Decided on January 14,2015

Pushkar Steels Pvt. Ltd. And Ors. Appellant
CCE Respondents


Rakesh Kumar, Member (T) - (1.)THE facts leading to filing of these appeals are, in brief, as under.
1.1 The main appellant M/s. Pushkar Steels Pvt. Ltd. are manufacturers of MS Ingots from MS Scrap by induction furnace. The appellant unit, during 1997 -2000 period was operating under compounded levy scheme notified under Section 3A of the Central Excise Act, 1944. Subsequently Notification No. 50/2003 -CE was issued. As an existing unit, the appellant company started availing of this exemption on the ground that they have expanded their installed capacity from 3 M.T. to 4 M.T. and in this regard they claimed that (a) they have modified the crucible by changing the top and bottom of the crucible and increasing its height (b) have changed the hydraulic system, (c) have added fuses, thyristers and capacitors and (d) in the panels, the invertors and rectified were also changed.
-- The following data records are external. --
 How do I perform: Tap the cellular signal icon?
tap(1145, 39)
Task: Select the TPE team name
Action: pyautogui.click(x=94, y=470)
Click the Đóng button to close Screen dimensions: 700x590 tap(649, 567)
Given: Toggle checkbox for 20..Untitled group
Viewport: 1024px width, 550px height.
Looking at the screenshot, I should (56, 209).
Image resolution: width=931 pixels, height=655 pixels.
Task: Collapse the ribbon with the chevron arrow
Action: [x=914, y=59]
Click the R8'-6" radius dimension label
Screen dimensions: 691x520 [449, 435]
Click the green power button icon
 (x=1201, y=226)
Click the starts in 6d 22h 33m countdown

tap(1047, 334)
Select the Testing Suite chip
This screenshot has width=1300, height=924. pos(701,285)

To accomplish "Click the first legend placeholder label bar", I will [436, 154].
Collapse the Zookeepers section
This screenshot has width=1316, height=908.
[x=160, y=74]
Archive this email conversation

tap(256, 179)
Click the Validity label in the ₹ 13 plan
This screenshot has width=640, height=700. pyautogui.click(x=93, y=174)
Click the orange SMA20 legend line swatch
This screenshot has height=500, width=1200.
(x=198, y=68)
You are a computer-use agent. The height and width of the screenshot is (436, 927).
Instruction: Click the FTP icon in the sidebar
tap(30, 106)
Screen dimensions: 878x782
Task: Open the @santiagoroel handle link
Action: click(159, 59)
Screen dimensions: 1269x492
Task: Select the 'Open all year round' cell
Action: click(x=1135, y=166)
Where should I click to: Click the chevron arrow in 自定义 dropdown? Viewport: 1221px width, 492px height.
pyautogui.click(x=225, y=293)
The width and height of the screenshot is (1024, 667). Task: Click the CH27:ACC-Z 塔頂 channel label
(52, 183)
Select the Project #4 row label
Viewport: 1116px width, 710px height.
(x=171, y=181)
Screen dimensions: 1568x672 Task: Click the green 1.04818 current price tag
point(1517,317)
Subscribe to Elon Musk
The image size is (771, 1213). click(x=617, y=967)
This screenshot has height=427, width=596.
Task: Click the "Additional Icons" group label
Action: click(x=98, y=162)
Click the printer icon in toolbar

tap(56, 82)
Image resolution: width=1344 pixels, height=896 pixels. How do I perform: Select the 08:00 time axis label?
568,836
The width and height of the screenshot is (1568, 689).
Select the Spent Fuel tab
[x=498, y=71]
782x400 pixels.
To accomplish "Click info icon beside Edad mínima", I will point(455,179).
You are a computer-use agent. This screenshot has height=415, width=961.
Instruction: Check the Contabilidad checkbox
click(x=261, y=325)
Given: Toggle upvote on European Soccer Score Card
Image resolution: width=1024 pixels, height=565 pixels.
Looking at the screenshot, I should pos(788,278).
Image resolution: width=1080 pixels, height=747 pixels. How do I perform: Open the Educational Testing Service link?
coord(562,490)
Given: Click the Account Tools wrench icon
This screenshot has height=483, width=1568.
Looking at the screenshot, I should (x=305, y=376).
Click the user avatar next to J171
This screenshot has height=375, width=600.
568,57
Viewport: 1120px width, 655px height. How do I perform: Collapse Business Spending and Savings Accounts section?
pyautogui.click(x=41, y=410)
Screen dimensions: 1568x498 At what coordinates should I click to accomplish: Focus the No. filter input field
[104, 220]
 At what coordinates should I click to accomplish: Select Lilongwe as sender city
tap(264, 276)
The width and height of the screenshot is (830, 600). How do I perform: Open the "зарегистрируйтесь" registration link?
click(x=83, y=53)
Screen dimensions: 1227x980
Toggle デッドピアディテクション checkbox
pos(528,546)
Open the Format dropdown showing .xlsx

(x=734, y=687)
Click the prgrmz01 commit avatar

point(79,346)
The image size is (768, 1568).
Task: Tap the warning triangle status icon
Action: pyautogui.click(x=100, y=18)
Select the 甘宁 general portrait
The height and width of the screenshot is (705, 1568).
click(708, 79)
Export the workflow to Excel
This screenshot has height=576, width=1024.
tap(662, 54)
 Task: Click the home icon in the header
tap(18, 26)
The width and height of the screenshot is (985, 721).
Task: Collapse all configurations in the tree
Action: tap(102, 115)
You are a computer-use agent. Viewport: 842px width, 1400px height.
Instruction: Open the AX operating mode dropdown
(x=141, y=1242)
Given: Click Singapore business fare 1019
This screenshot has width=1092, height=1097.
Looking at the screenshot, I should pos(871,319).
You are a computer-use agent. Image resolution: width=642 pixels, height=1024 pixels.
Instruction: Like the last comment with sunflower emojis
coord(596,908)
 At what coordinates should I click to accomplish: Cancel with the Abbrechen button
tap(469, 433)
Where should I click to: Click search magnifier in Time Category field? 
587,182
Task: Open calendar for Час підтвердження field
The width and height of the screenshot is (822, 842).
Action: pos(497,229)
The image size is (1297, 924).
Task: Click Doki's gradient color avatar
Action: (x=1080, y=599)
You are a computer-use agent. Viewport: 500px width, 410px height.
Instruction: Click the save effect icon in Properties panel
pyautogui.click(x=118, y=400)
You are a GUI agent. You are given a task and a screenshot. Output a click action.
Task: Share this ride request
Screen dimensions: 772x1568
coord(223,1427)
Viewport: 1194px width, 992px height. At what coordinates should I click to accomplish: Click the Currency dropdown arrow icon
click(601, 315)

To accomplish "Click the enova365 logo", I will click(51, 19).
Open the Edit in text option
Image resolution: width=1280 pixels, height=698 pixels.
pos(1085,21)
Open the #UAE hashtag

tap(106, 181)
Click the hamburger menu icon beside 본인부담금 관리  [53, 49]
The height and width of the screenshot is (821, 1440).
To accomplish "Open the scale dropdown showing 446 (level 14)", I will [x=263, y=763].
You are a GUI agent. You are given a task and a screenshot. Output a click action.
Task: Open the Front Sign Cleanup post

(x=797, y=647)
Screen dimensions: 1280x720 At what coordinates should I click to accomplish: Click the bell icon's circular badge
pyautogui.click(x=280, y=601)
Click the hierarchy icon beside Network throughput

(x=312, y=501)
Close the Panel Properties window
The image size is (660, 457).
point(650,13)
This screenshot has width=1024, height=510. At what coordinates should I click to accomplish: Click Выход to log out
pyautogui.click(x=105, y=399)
The appellant in this regard also enclosed the certificate of the Chartered Engineer regarding 25% capacity expansion, certificate dated 26/3/04 of General Manager, District Industries Centre, Kotdwar also the certificate of dated 18/7/03 of Tehsildar in support of their claim that the unit is located in the plot of land whose Khasra number is mentioned in the notification. Beside this, they also enclosed invoices of the machinery purchases and the installation work for capacity expansion. The Commissioner, however, vide order -in -original dated 23/11/06 disallowed the exemption and confirmed the duty demand of Rs. 3,59,39,816/ - for the period from December 2003 to December 2005 alongwith interest thereon under Section 11AB and imposed penalty equal amount on them, beside imposition of penalty under Rule 26 of the Central Excise Rules, 2002 on the employees/ Director of the appellant company namely Shri Vasudev Singh, Shri R.K. Gupta and Shri Subhash Chand. The appellant company as well as Directors/employees filed appeals to the Tribunal against the Commissioner's order dated 23/11/06 and the Tribunal vide order dated 12/6/07 remanded the matter to the Commissioner for denovo adjudication with direction that the Commissioner should consider the material on record.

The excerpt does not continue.